RECORD EXCERPTS: Begin

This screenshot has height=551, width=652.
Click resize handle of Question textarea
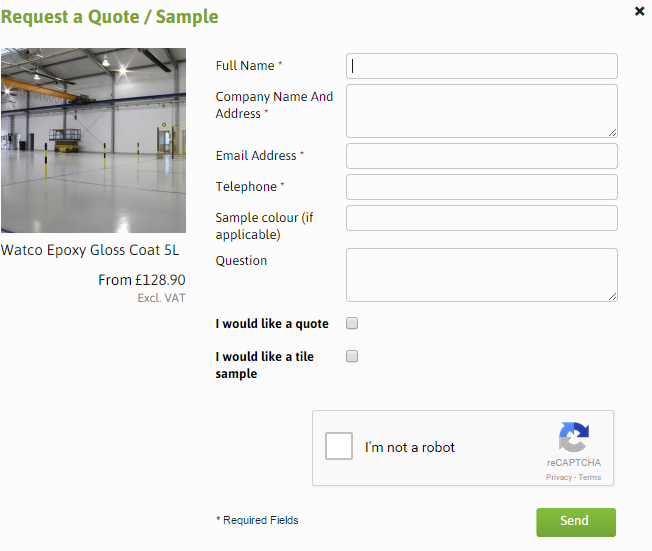pos(612,297)
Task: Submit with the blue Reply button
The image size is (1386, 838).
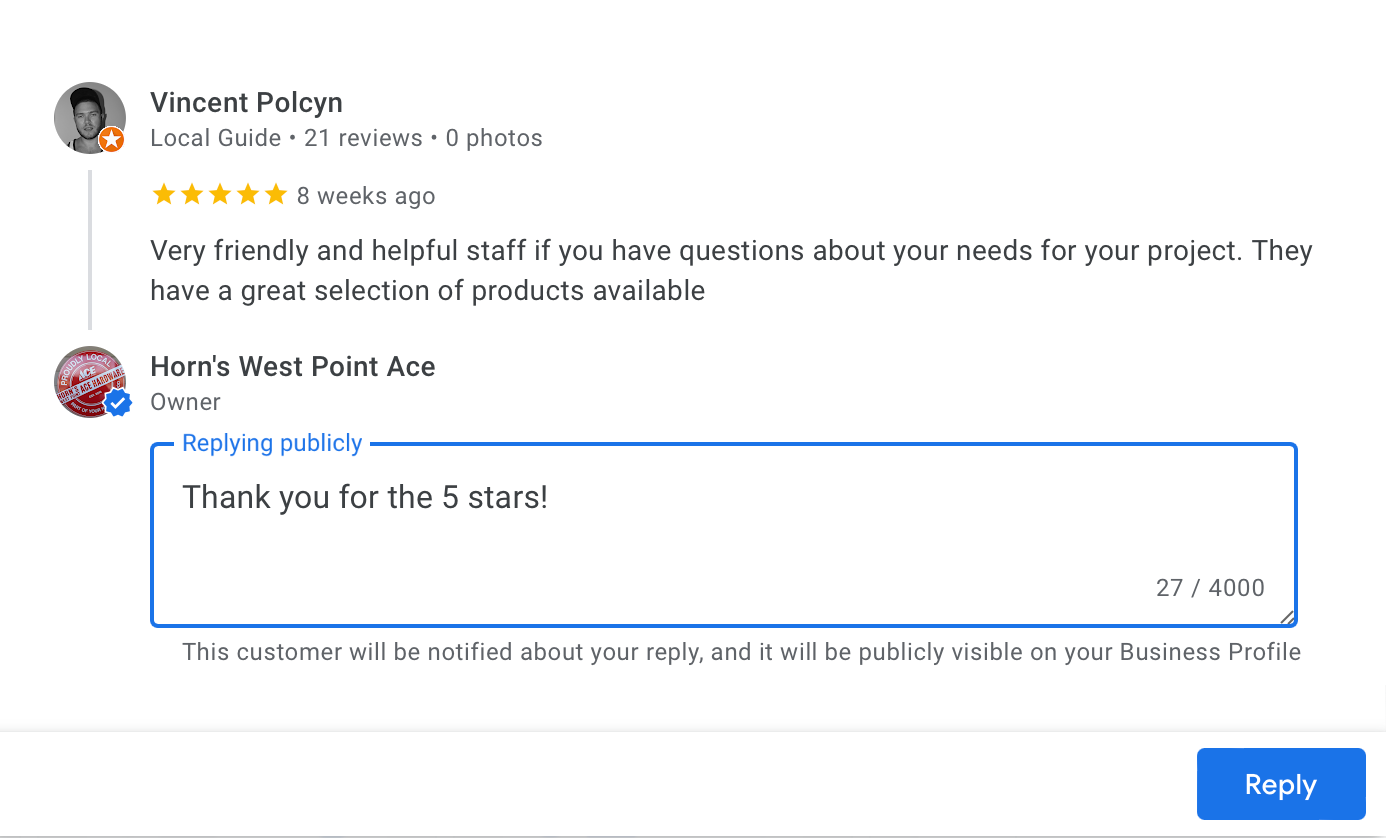Action: (1281, 784)
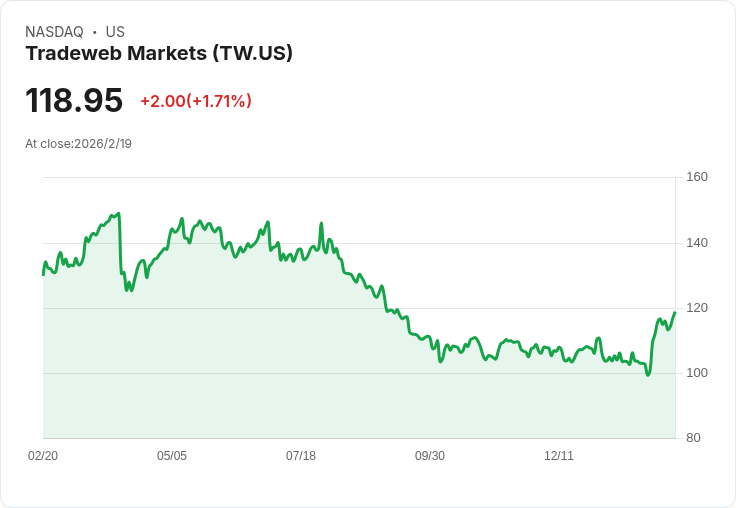The width and height of the screenshot is (736, 508).
Task: Select the 120 y-axis label
Action: [697, 308]
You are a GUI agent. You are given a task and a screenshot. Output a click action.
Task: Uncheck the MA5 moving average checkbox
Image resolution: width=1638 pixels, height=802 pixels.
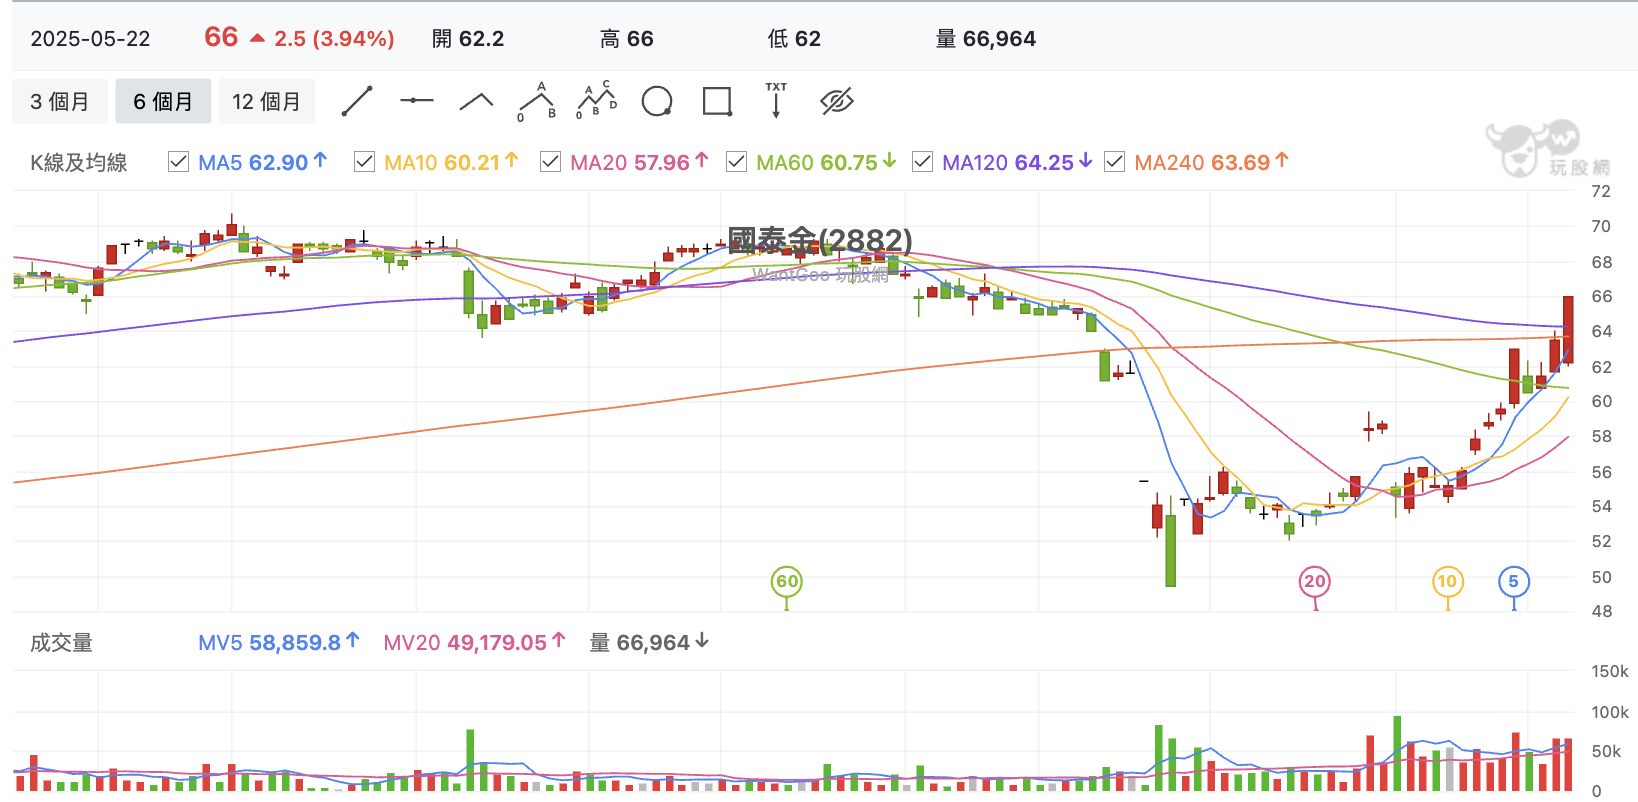pyautogui.click(x=178, y=162)
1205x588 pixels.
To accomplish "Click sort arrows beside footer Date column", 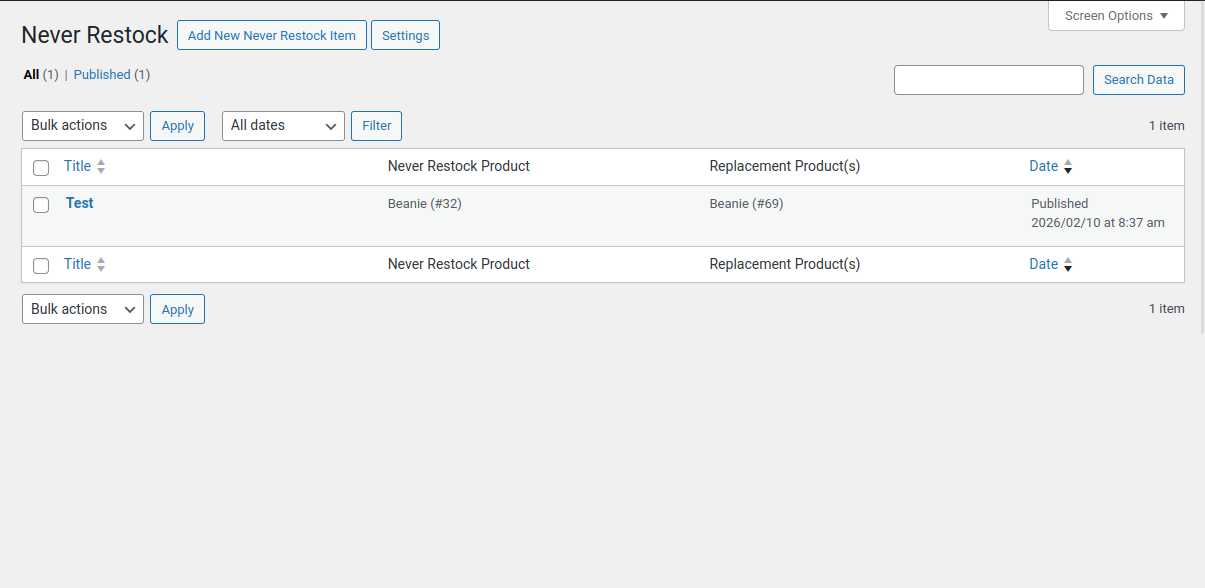I will (x=1068, y=265).
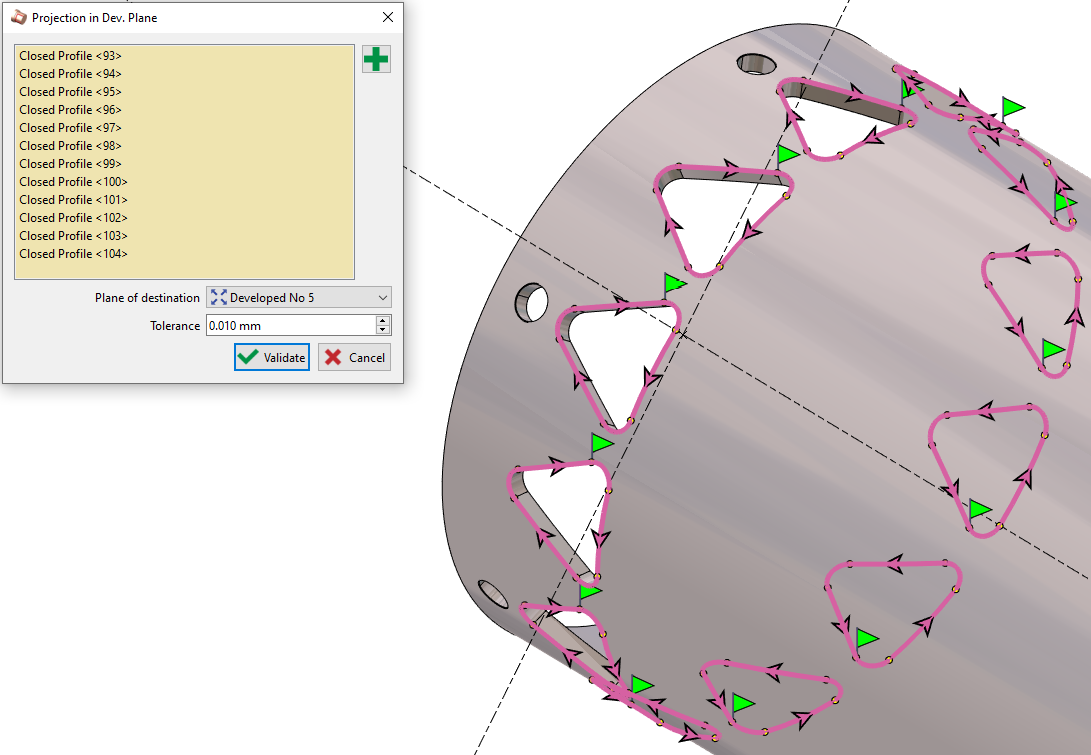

RECORD EXCERPTS: End

Could you write out exactly the lines of the data above that run from the one holding "Task: Submit with the blue Reply button" to the one holding "You are a GUI", with both ends in and all pictures out?

> **RESPONSE AREA**
Task: Submit with the blue Reply button
The image size is (1386, 838).
Action: (1281, 784)
The width and height of the screenshot is (736, 508).
Task: Select the 120 y-axis label
Action: [697, 308]
You are a GUI agent. You are given a task and a screenshot. Output a click action.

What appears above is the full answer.